Lex in depth: how the hydrogen hype fizzled out

Lex in depth: how the hydrogen hype fizzled out

Once viewed as a superfuel that could decarbonise large chunks of the economy, the likely uses are shrinking dramatically

Camilla Palladino in London

Not so long ago, hydrogen looked like the next big thing, offering a way to decarbonise great swaths of the economy and perhaps even heat homes.

At one point, scenarios for low-carbon hydrogen saw demand rising from virtually nothing to as much as 800mn tonnes per annum (Mtpa) by 2050, or around 20 per cent of the global net zero energy mix. The vast majority of this was expected to be “green”, produced by splitting water molecules using renewable electricity, with a residual share for “blue”, made by stripping out and capturing the carbon in natural gas.

As well as big, hydrogen appeared to be imminent. To be on track for 2050, the world needs perhaps 70Mtpa of green hydrogen capacity by 2030, according to the International Energy Agency’s 2021 net zero scenario. Europe alone set itself a target of 20Mtpa.

Such sizeable near-term numbers galvanised the hydrogen ecosystem. Developers fell over themselves in their haste to announce projects, equipment manufacturers pledged to scale up and reduce prices, and policymakers promised hefty subsidies.
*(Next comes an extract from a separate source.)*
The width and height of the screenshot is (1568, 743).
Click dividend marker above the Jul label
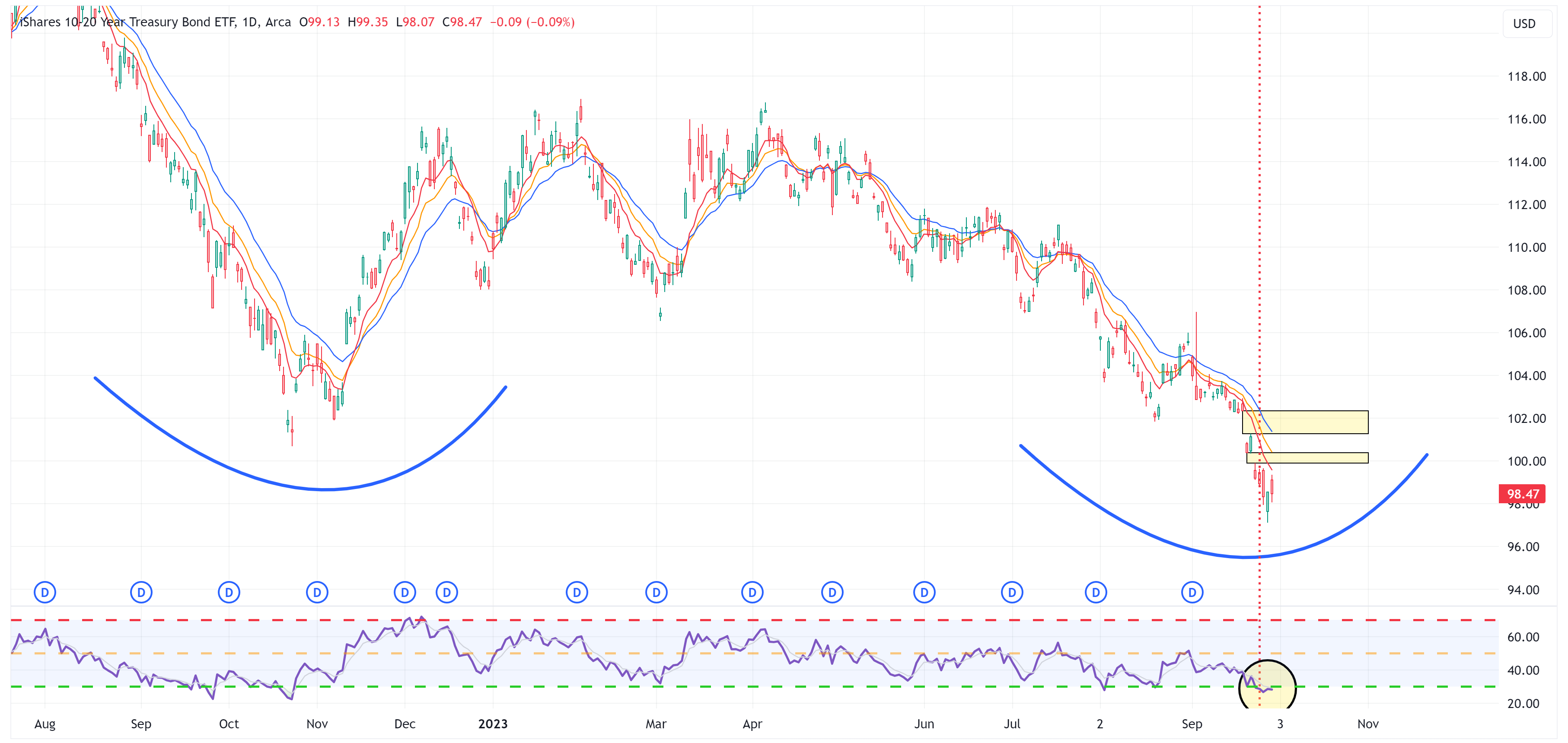click(x=1012, y=591)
Last year Lex took its own look at the hydrogen industry’s projected development, describing how it was being held up by the high cost of the first waves of projects — even though governments in the EU and the US were hoping to get the ball rolling with subsidies Fast forward 12 months, and the mood is increasingly despondent. Costs for the first lot of hydrogen projects have been revised up, in some cases as much as doubling.

Subsidies have not yet delivered anything like the required shove. Indeed, Michael Liebreich of Liebreich Associates calculates that perhaps $200bn of subsidies may be disbursed in time to generate hydrogen by 2030 — compared to the $2tn-4tn that would be required to meet the targets proposed by policymakers who have enshrined hydrogen at the heart of their plans for net zero. Hydrogen’s ramp-up is much slower than expected, and 2030 targets now look woefully unattainable.